Borderland Sites are small villages, manors, or strongholds in the wilderness. Their exact nature can easily be decided by the GM, but the book offers 40 ideas for a current problem that plagues the site. Each pf these offers a number of suggestions of additional elements, like possible allies or enemies for the players, or special circumstances that complicate the situation or may be useful to solving the problem. For example, you could have a fortified outpost that is suffering from a hidden demon cult that meets in an abandoned temple to a forgotten god and the players get help from a traitorous cultist, but it turns out that the cults magic is actually the only thing that keeps the outpost from being overrun. Instant adventure plot, takes only two minutes. Not a complete adventure, but a solid hook that can be quickly made into one. And since in a sandbox game any possible outcome can be worked with, experienced GMs might even be able to do it on the fly. City Sites work basically the same way, but have their own list of 40 possible plot hook generators.

Finally there are the Ruin Sites, which are usually dungeons, but also inhabited by one of 20 possible groups of people, which each come with six or eight ideas for a twist that makes them more than just a random group to fight. It could be a group of necromancers who believe the tomb of an old great necromancer to be somewhere in the ruin and are trying to find his tomes that might be burried with him. It would be up to the players to decide if they want to stop them, help them, or perhaps even steal the tomes for themselves (if they are actually there at all). And there would likely be some random monsters in the ruin too, which the necromancers might be able to help the players with, or the players could use to kill the necromancers. Since there isn’t any real plot, the possibilities are endless and it’s entirely up to the players what they want to do, which is the great charm of a well done sandbox.

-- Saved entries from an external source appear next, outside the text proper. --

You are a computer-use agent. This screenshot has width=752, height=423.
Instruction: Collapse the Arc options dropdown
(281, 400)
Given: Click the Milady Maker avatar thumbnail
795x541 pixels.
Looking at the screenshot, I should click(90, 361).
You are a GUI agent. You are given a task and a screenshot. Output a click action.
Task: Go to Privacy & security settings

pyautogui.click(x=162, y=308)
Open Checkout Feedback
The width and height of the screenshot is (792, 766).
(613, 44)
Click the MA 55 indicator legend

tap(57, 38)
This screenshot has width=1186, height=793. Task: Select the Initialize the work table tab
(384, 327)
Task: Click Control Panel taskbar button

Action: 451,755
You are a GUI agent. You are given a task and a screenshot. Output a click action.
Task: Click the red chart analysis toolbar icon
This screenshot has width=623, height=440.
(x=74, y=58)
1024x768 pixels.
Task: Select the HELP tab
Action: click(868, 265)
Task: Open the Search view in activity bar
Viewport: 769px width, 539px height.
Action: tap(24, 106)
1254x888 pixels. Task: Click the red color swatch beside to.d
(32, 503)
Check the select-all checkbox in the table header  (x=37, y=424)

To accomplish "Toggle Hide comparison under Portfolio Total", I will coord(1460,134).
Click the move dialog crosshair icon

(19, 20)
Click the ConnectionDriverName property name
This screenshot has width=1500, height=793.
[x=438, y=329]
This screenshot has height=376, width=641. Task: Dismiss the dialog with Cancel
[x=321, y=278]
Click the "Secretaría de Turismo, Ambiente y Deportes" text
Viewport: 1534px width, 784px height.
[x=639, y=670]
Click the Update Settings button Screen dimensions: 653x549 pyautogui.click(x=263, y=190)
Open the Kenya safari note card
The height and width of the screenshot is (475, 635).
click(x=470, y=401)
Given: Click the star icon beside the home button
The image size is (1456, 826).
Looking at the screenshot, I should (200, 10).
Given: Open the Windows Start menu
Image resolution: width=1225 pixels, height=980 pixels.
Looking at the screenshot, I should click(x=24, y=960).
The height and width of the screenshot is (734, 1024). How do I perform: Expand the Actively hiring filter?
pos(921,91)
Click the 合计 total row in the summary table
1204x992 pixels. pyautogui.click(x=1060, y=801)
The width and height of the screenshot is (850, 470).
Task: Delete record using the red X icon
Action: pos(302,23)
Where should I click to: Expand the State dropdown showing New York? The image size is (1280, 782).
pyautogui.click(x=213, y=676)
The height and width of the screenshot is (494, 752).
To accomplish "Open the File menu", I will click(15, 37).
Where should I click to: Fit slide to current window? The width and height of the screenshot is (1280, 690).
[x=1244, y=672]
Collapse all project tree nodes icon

And that’s really what separates a great sandbox campaign from a pure dungeon crawl campaign where the players can pick which dungeon they want to crawl. There are a few paragraphs on quick and dirty map making, but it’s generally a topic Red Tide doesn’t concern itself with at all. This sandbox toolkit is to create roleplaying situations based on social interactions, not on generating random dungeons to plunder. And that’s what really makes it such an outstanding book. You can get advice on map making everywhere, but actually running a game is something very few people ever bother adressing (probably because they don’t really know either). And that is also why it’s not only a useful book for people who want to run pure sandbox games, but any GMs who want to run campaigns that are not strictly plotted out in advance and allow the players a great amount of freedom which paths to take to the great goal of the campaign and how to interact with the people they meet along the way.

At 6.50€ for the pdf this book is a steal and there isn’t really any question whether my call is yay or nay. Clear yay! from me. Get this one, it’s really as great as its reputation. If not even better.